ギガファクトリー3の稼働を皮切りに、テスラは中国市場の攻略に向けスタートを切った。同工場では、19年末に航続距離445キロの車種「モデル3・スタンダードレンジプラス」の生産を開始し、航続距離600キロのロングレンジタイプの生産も予定している。
20年1月、工場敷地内で開催した中国製モデル3の納車イベントに登壇したイーロン・マスクCEO(最高経営責任者)が、「消費者に手が届くマイカーを製造するために尽力」と語り、スポーツタイプ多目的車(SUV)タイプの「モデルY」の生産計画も発表した。
テスラが上海市と結んだ契約条件では、同社が23年末から年間約350億円を納税する必要があり、設備投資資金を除くと、テスラは23年に中国で利益を出すためには少なくともEV20万台を販売する必要があると推測される。テスラがEVの販売価格をどこまでに引き下げるかは、競合するEVメーカー各社の最大の関心事だ。
テスラはすでに、中国で構築した直販モデルの受注状況に応じて数回の値下げを実施している。20年1月3日には中国製モデル3の販売価格を9%引き下げ、政府のEV補助金を控除後、30万元(約470万円)を切る価格で販売。これは中国EV業界に衝撃を与えた。
生産設備の導入を含む上海工場の建設コストは、テスラ米国工場の3分の1に過ぎない。またモデル3の分解調査では、部材費、人件費、設備償却費を計算すると、中国製モデル3の生産コストは米国製比で21%安い(東呉証券調べ)。テスラは中国での部品調達率を現在の30%から今年末までに100%に引き上げ、さらなるコストダウンを図ろうとしている。

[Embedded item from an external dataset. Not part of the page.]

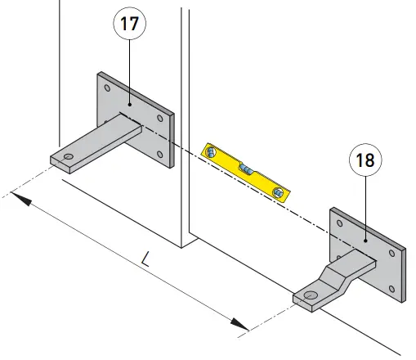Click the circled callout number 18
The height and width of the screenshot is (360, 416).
(x=365, y=160)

テスラには良い手本がある。中国で成功を収めたアップルだ。
普及・高級両方で勝ちに
アップルがスマートフォン「iPhone4」を中国で発売した10年前、すでに中国の消費者の間には、「モダンでハイテク感あふれる製品を持つことこそステータスの証し」という価値観が共有されており、これが中国でのiPhone人気を支えてきた。

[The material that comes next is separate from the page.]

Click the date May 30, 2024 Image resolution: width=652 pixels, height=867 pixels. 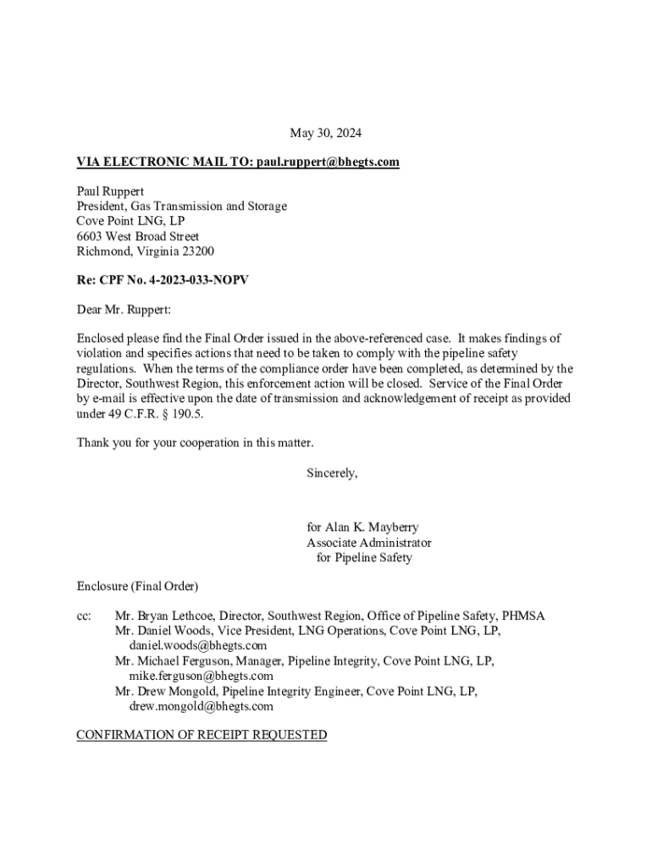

同様にモデル3にも一部の若年層や中間所得層から人気が集まるものと見られる。実際、16年に中国でモデル3が発売されたとき、テスラの店舗前にできた予約客の長い行列は、アップルストアでiPhoneを求めて並ぶ客の長蛇の列に酷似していた。
足元では新型コロナの影響で消費マインドが低下し、口コミや乗車体験など、時間をかけて慎重にEVを選ぶ消費者が増えている。ブランド認知度の高いテスラは今後コストパフォーマンスの良いモデルYを投入し、一気に中国市場に浸透していくと思われる。
独フォルクスワーゲン(VW)は今年に40億ユーロ(約4600億円)を中国市場に投資し、上海VW(上海汽車との合弁)と一汽VW(一汽との合弁)で世界初の「MEB(EV専用プラットフォーム)」をベースにしたEV「ID・3」を生産する。
トヨタ自動車は約1300億円を投資し、天津でNEV工場の建設を発表した。広州拠点の生産能力に加えて、中国におけるトヨタの生産能力は22年に72万台に達し、VWを上回る勢いだ。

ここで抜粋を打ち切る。